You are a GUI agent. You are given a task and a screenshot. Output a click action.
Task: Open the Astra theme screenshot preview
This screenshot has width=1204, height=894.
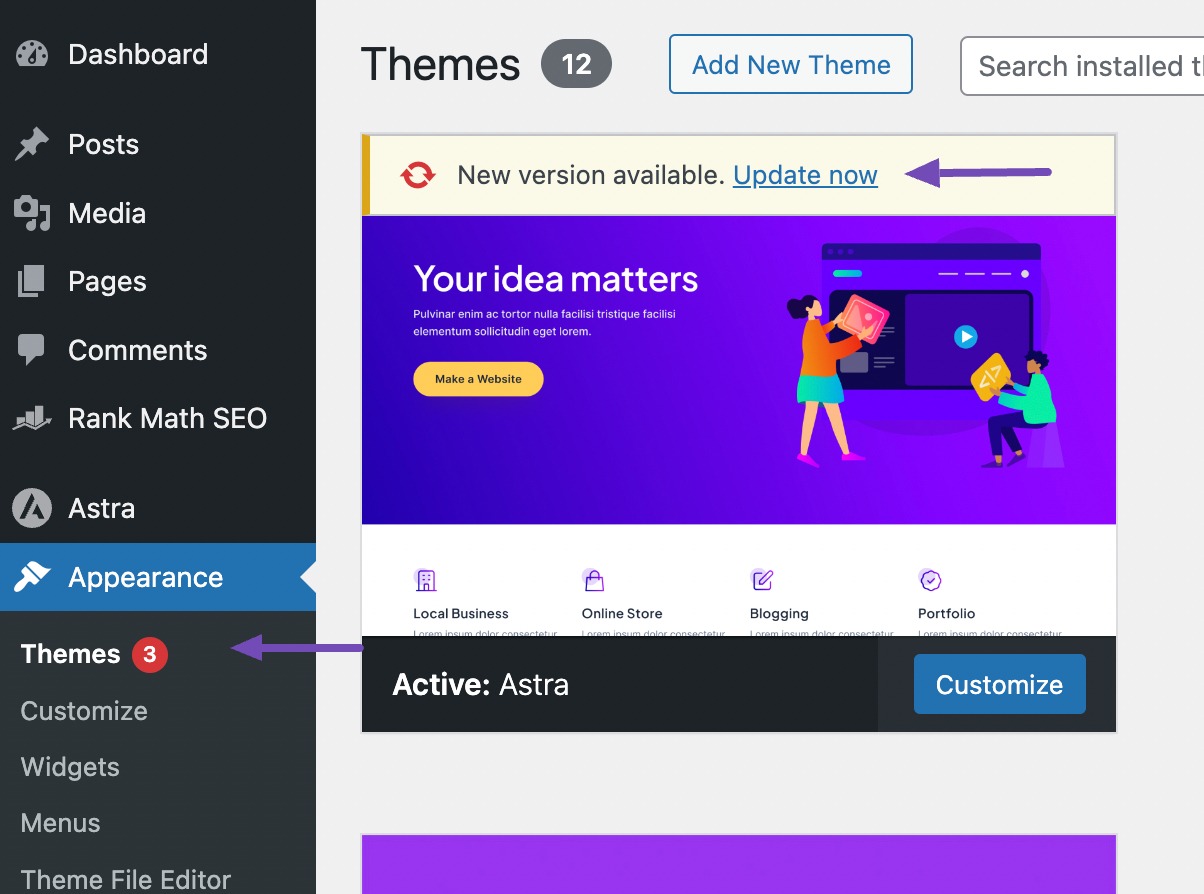coord(738,425)
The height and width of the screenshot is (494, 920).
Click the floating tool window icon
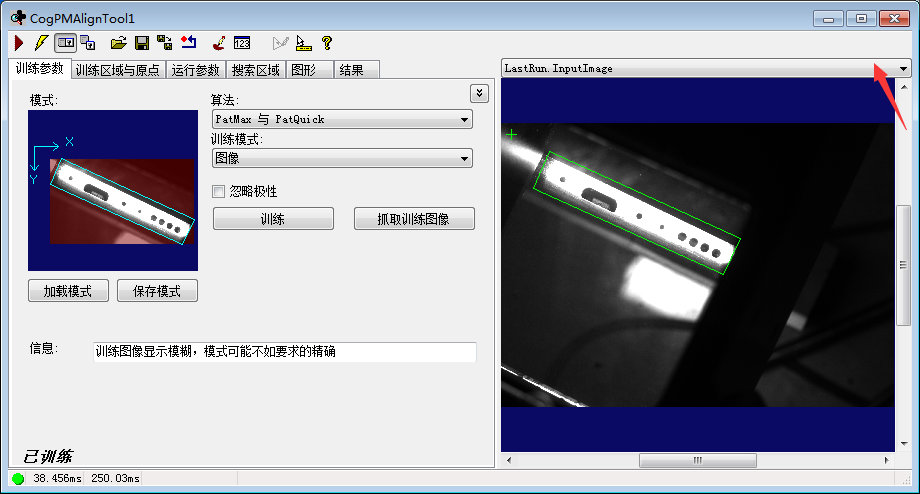click(x=88, y=43)
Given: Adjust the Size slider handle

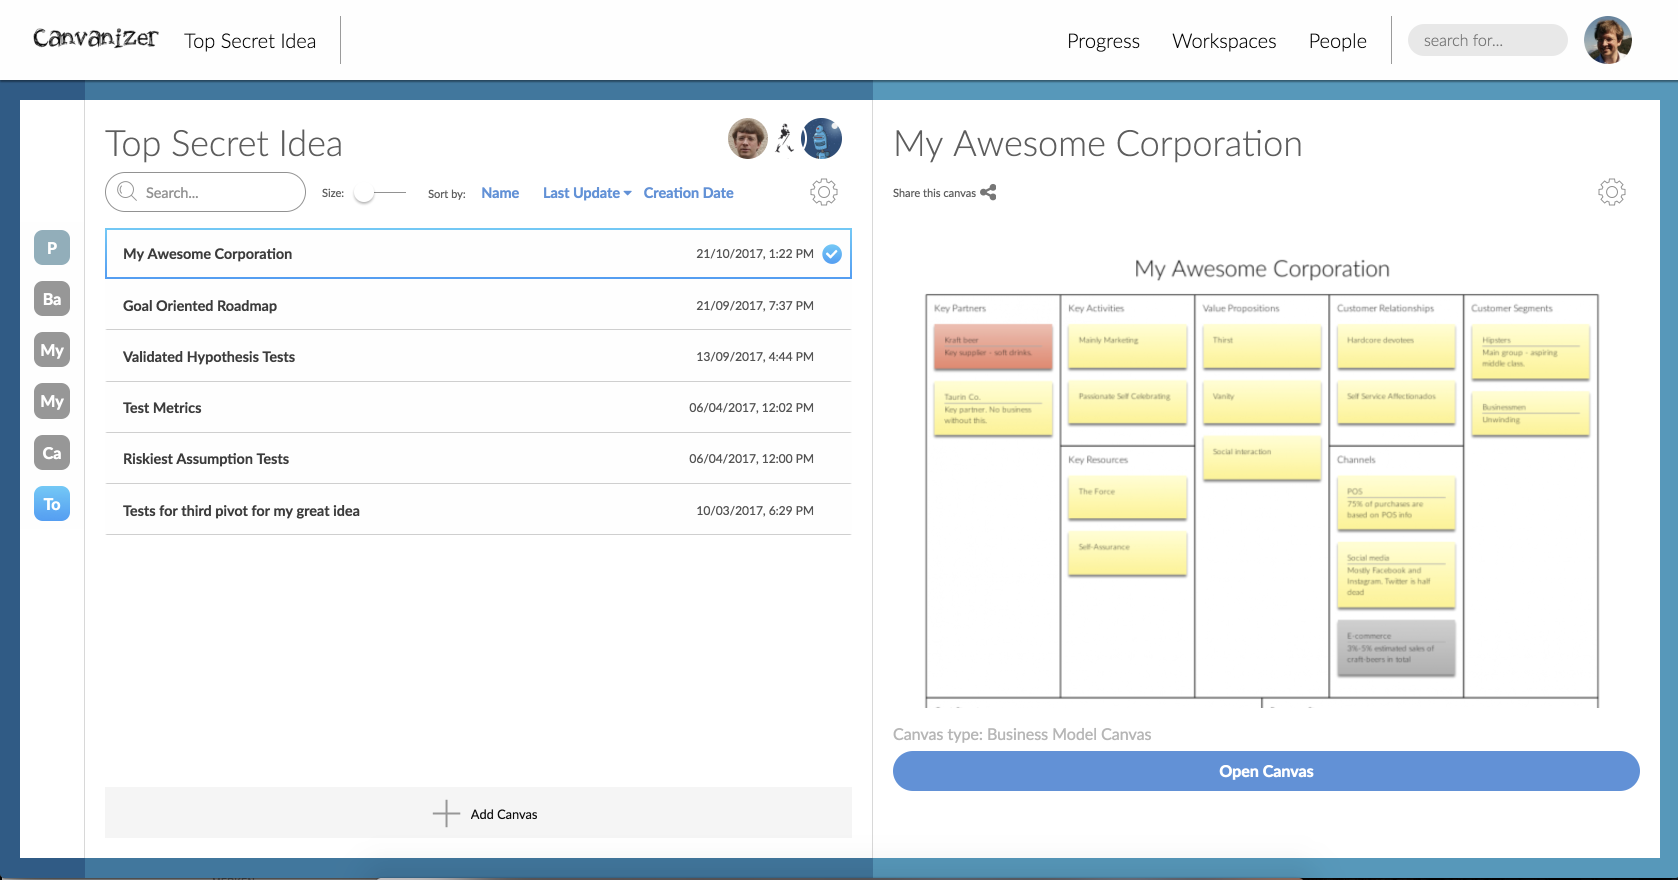Looking at the screenshot, I should (x=364, y=193).
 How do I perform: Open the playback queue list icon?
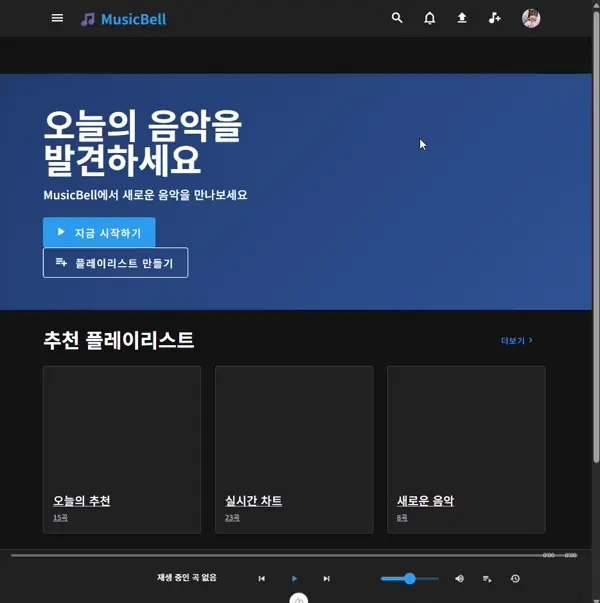[x=487, y=578]

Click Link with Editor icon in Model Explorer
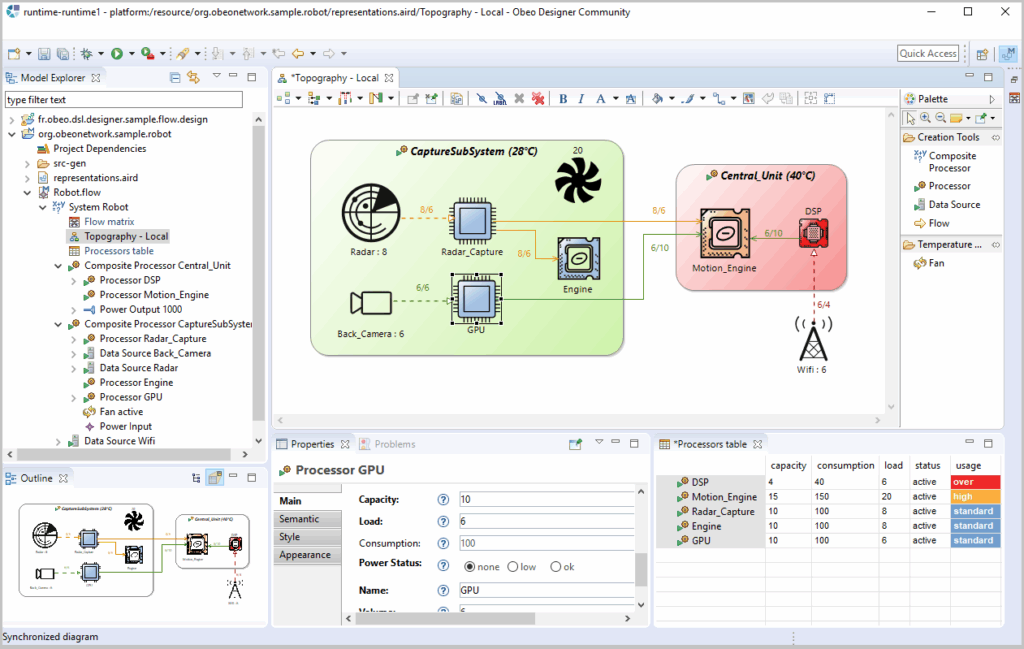point(193,77)
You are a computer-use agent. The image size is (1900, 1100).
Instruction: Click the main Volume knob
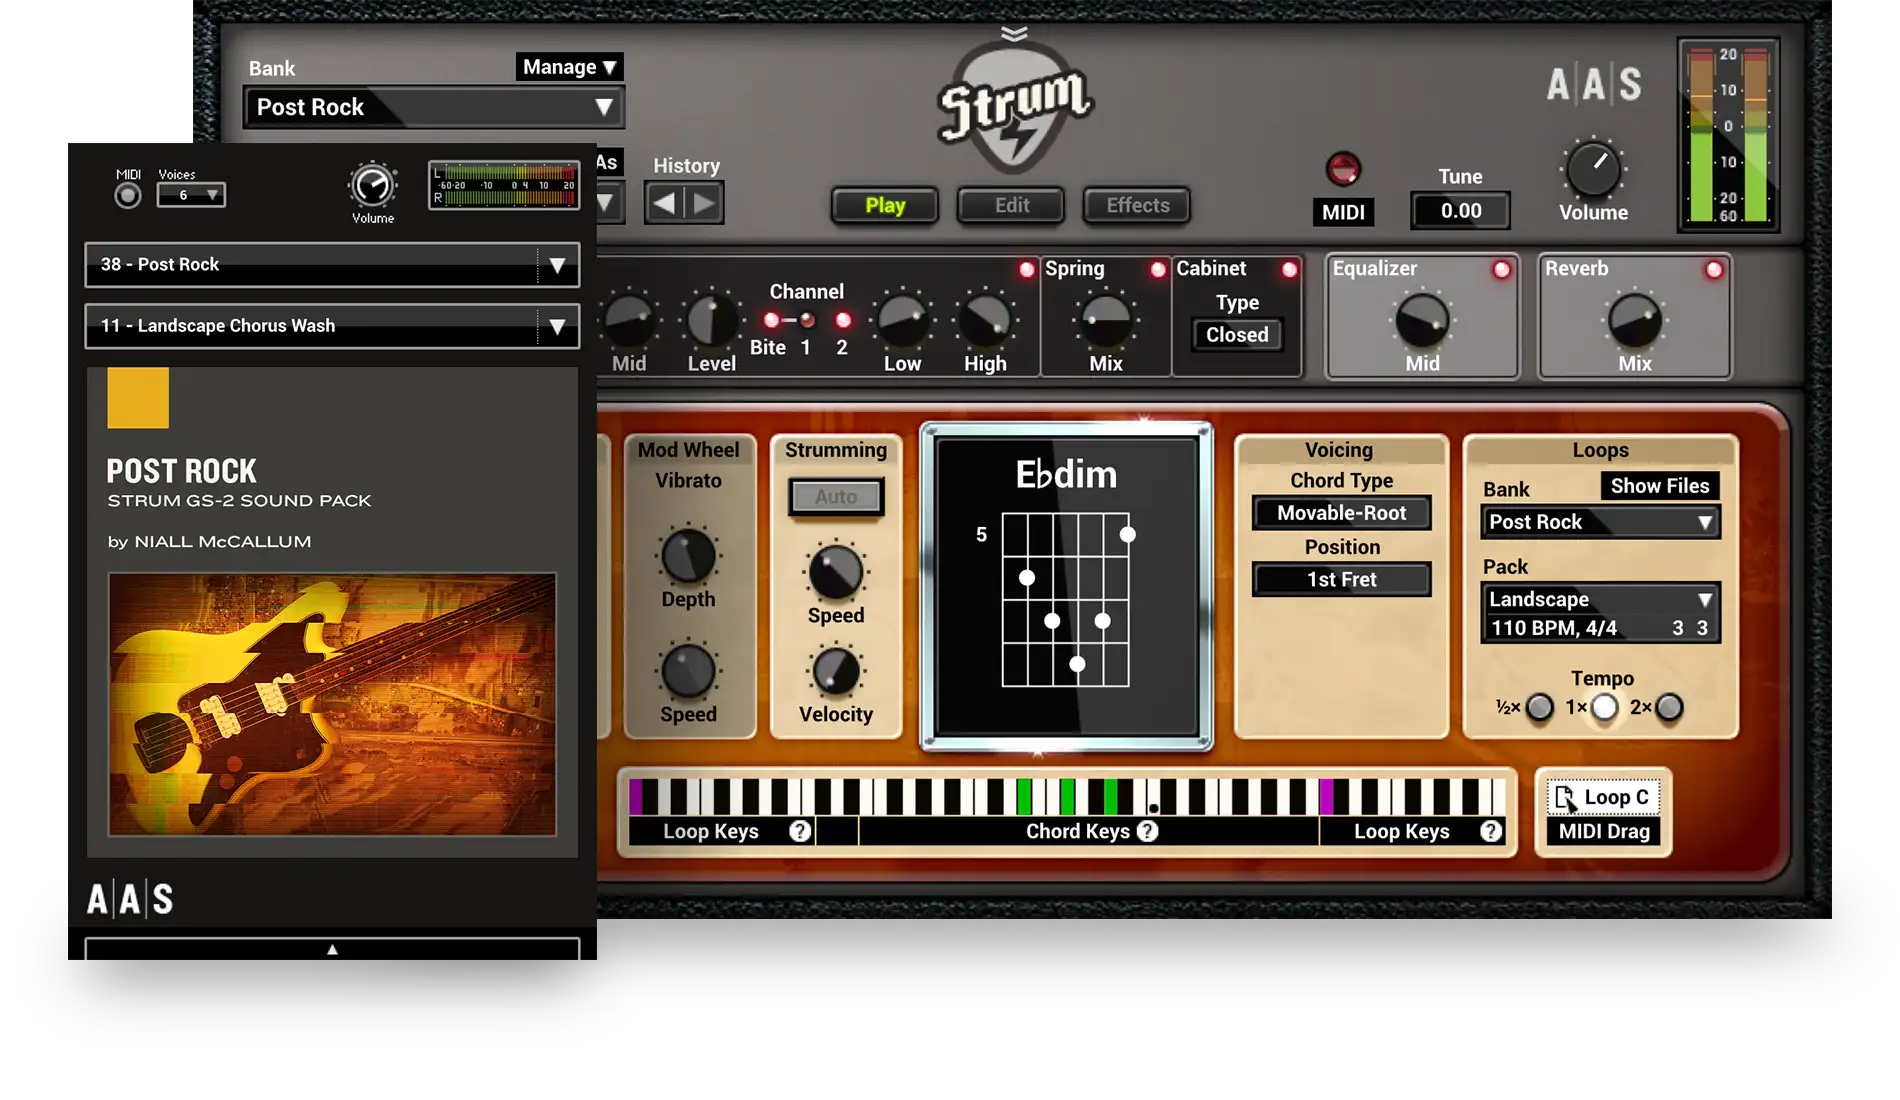[x=1592, y=169]
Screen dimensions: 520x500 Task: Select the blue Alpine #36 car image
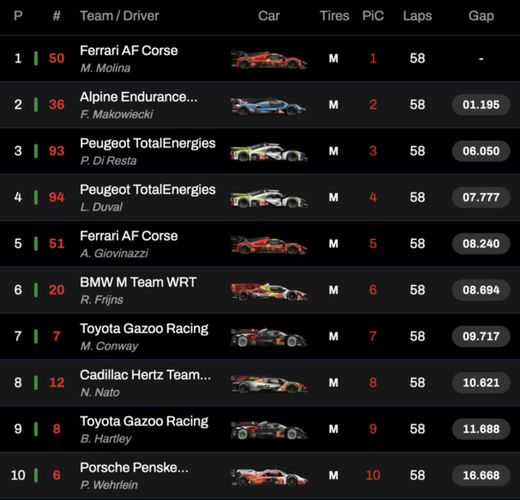pos(269,106)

[ACTIVITY] Beginning with the line that contains "You are a computer-use" and ending with the last line of the data, transcribe each line exactly; pictures stay out.

[ANSWER TO THIS TASK]
You are a computer-use agent. The image size is (1900, 1100).
Instruction: Click the main Volume knob
[x=1592, y=169]
Screen dimensions: 520x500 Task: Select the blue Alpine #36 car image
pos(269,106)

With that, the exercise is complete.